D'une part, nous comprenons que ces multiples contraintes engendrent un surcoût pour les opérateurs européens et imputent d'autant leur compétitivité. La France a toujours soutenu sa filière de production de viande bovine, qui crée de la valeur, des emplois, et contribue au maintien du tissu rural, auquel nous sommes tous attachés. Récemment, elle a réaffirmé sa position à l'occasion de la réforme de la politique agricole commune en soutenant notamment un rééquilibrage des aides en faveur de l'élevage.

C'est pourquoi, à la demande de la France, et grâce au soutien d'autres États membres, telles l'Irlande ou la Pologne, la viande bovine a été classée comme produit sensible dans l'offre européenne.

Si une exclusion totale des négociations ne semble pas envisageable, ce produit devrait faire l'objet d'un traitement spécifique, probablement sous la forme d'un contingent tarifaire à droit nul ou réduit. Les autorités françaises plaideront en faveur d'un contingent minimal et seront particulièrement attentives à ce que les concessions faites dans le cadre de l'accord avec le Canada ne servent pas de précédent non seulement pour la suite des négociations transatlantiques, mais aussi pour d'autres accords à venir, comme le Mercosur. Elles attachent également une grande importance à ce que l'ensemble de ces concessions ne concoure pas à déstabiliser la filière de production française.

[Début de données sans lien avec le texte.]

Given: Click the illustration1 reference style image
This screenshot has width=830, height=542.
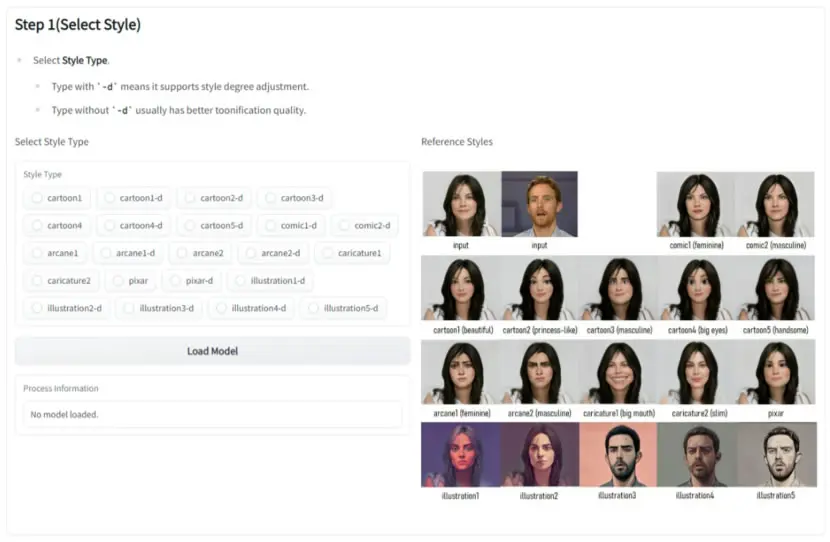Looking at the screenshot, I should click(x=461, y=455).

D'autre part, vous craignez de voir arriver sur le marché européen de la viande bovine issue d'animaux élevés dans des conditions différentes de celles qu'impose la législation européenne.

À ce sujet, je tiens à vous rappeler que la préservation des acquis des consommateurs européens figure dans le mandat de négociation de la Commission européenne. Les États membres et la Commission le disent clairement : les actes législatifs européens de base, comme ceux qui concernent l'interdiction de la viande aux hormones ou, plus généralement, ceux qui visent à protéger la vie et la santé humaines, l'environnement et les intérêts des consommateurs, ne font pas partie des négociations.

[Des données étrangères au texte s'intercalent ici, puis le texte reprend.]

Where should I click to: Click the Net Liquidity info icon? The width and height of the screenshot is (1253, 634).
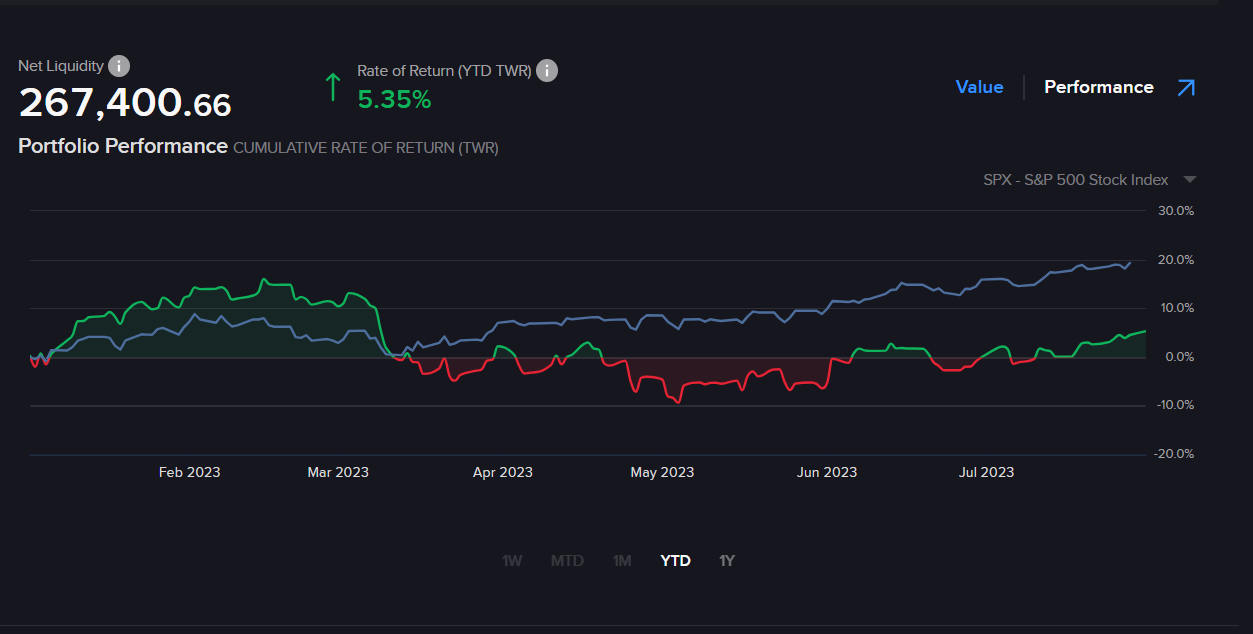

Le contingent qui a été octroyé dans le cadre de l'accord avec le Canada n'est d'ailleurs ouvert qu'aux exportations de viande bovine issue d'animaux élevés dans des conditions qui satisferont l'ensemble de ces exigences.

Vous pouvez donc être entièrement rassuré sur ce point, monsieur le sénateur.

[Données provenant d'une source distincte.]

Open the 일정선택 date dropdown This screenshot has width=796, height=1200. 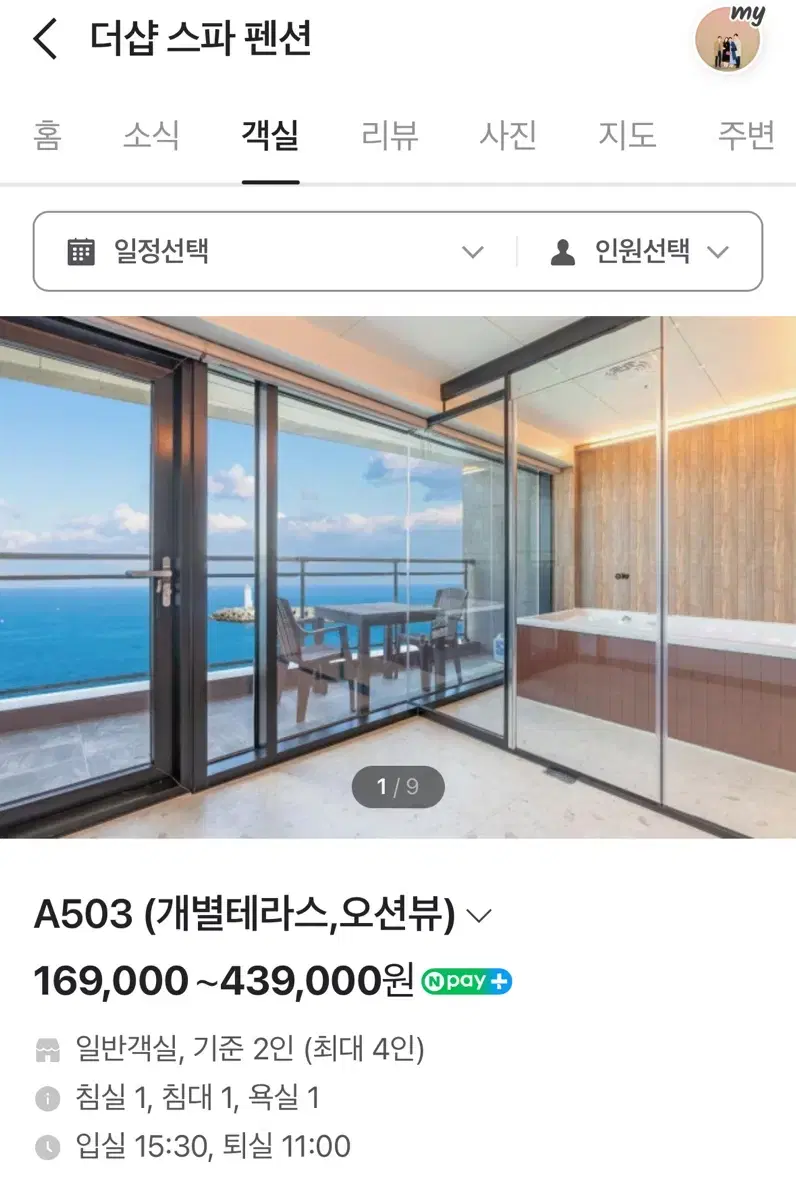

Mme la présidente. La parole est à M. Gérard Bailly.

M. Gérard Bailly. Je remercie Mme la secrétaire d'État pour sa réponse qui contient un certain nombre de points positifs. Elle évoque ainsi un traitement a minima,pour éviter des tonnages trop importants, une prise en compte spécifique de la filière de production de viande et le fait que l'accord avec le Canada ne constitue pas un précédent.

Oui, tout cela est positif. Je souhaite toutefois que cette réponse orale puisse être déterminante dans toutes les discussions. Il n'est pas souhaitable que l'agriculture, en particulier la filière viande, serve de variable d'ajustement des services et de l'industrie, une situation que nous avons connue durant les décennies précédentes.

Ces accords prévoient une exception culturelle. Pourquoi ne pas également envisager une exception« agriculturelle » ? Madame la présidente, madame la secrétaire d'État, mes chers collègues, nous craignons qu'un afflux trop important de viande sur notre marché ne détruise cette filière bovine dont j'ai évoqué l'importance dans ma question.

Des collègues du Massif central sont présents, qui connaissent très bien l'importance de la filière bovine pour le devenir de ces territoires, la lutte contre la désertification et la protection de l'environnement. Je vous rappelle que, dans ce pays, treize millions d'hectares sont entretenus par les ruminants : il serait très préjudiciable, ne serait-ce que pour l'environnement, que cette filière souffre.

Madame la secrétaire d'État, vous avez fait référence à votre profession, pour laquelle je nourris une grande estime. Dans le domaine de la santé, on demande aux éleveurs français beaucoup d'efforts et il ne serait pas compréhensible que l'on puisse importer des animaux dont la production ne répond pas aux mêmes exigences. Tel était l'objet de ma question.